There are literally hundreds of books and articles on time management out there. So many, in fact, that even trying to work out which way to go can be a time-consuming process. Is it all about making lists? Maybe putting your tasks into a priorities matrix (whatever that is)? Is it about doing less? Or using your time more effectively?
Meditation and mindfulness are really useful places to start with your approach to time and how you spend it. After all, if you’re going to start managing your time, maybe you should get to know it first.
Time is one of the first things that new meditators become acutely aware of. We’re so used to filling every second of our lives that creating a space to do nothing but sit and concentrate on your breathing can feel very strange. In some people, it can even provoke a feeling close to panic.

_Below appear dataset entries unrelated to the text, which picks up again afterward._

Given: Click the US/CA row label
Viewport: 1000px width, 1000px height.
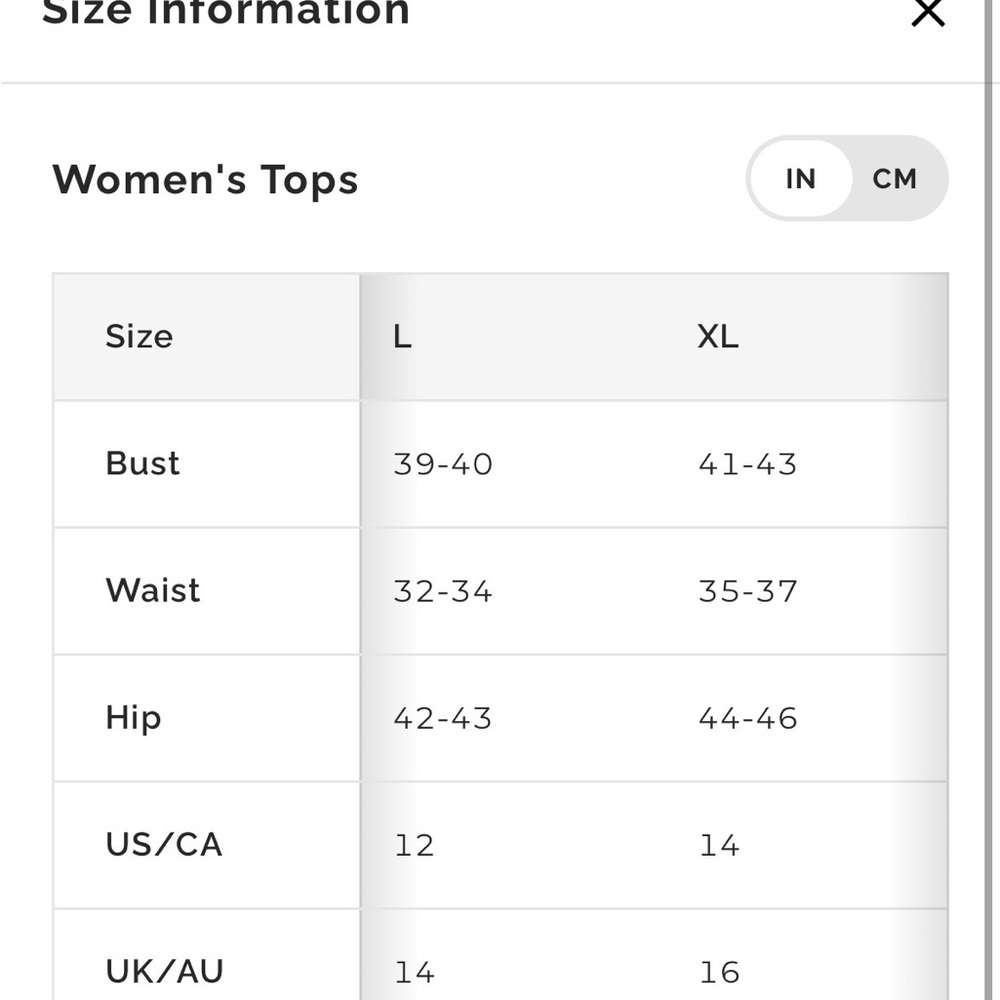Looking at the screenshot, I should click(x=164, y=845).
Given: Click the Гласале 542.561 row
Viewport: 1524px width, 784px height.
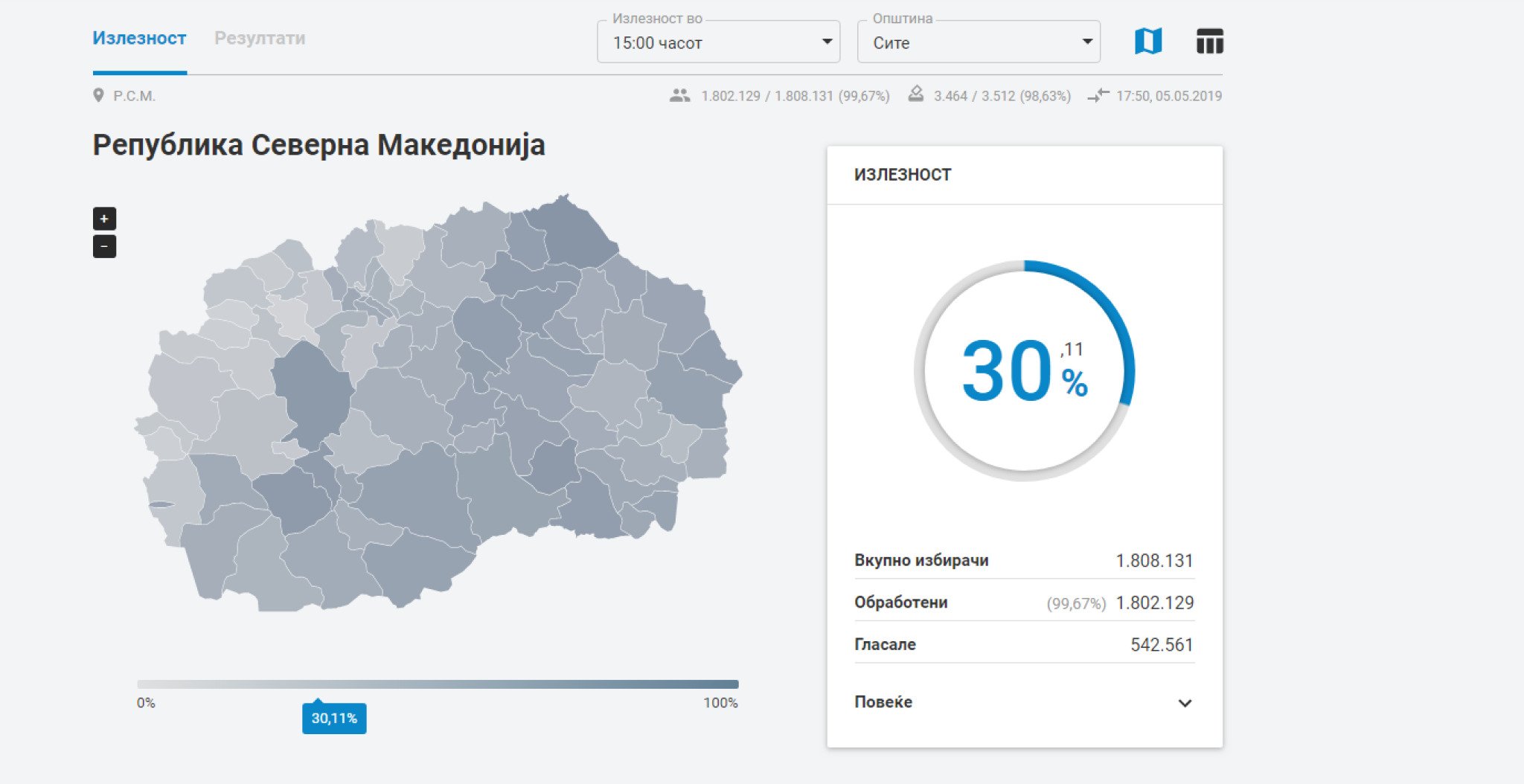Looking at the screenshot, I should point(1024,644).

With your eyes closed and nothing to hang on to, you’re suddenly confronted by the yawning chasm between the present moment and the moment when the meditation will end. What will you do? Well, part of the beauty of meditation is that there is nothing to do. You’re there to try to get to know your mind, without all the stimulation of your day-to-day life. With some practice, what you start to realize is that your mind has everything it needs already. That even without the barrage of over-stimulation, you’re okay. Just you, your breath, and a sense of the underlying stillness of mind.
This new perspective can be revelatory to people who’ve spent their lives running from particular thoughts or feelings, or trying to blank them out with repeated actions or habits. When you begin a meditation practice, many of the other ways you spend time may start to seem, well, less worthwhile. From a time-management point of view, that can be a very good thing.
Even if you don’t meditate, perhaps you’ve heard of this idea of “being in the moment.” An important part of mindfulness practice is sustained attention, or non-distraction. If you can learn to focus on a subtle, relatively boring object like the flow of your breath, then other things that require concentration become much easier. This is really just another way of looking at daily meditation; you’re practicing being in the moment. What you start to see is that the need for distraction is, in a way, a constant demand for newness. The mind wants to jump from one thing to the next, but in meditation we’re giving it a chance, by not offering it anything new, just to rest in the here and now.
Just 10 minutes of meditation a day can have a positive effect. It doesn’t seem like much, but making that commitment to your own mental well-being, and prioritizing that, often helps to keep things in perspective. Finding time is one of the chief reasons people cite for not beginning meditation, but paradoxically, finding time to do nothing for 10 minutes might just help you with everything else on your plate.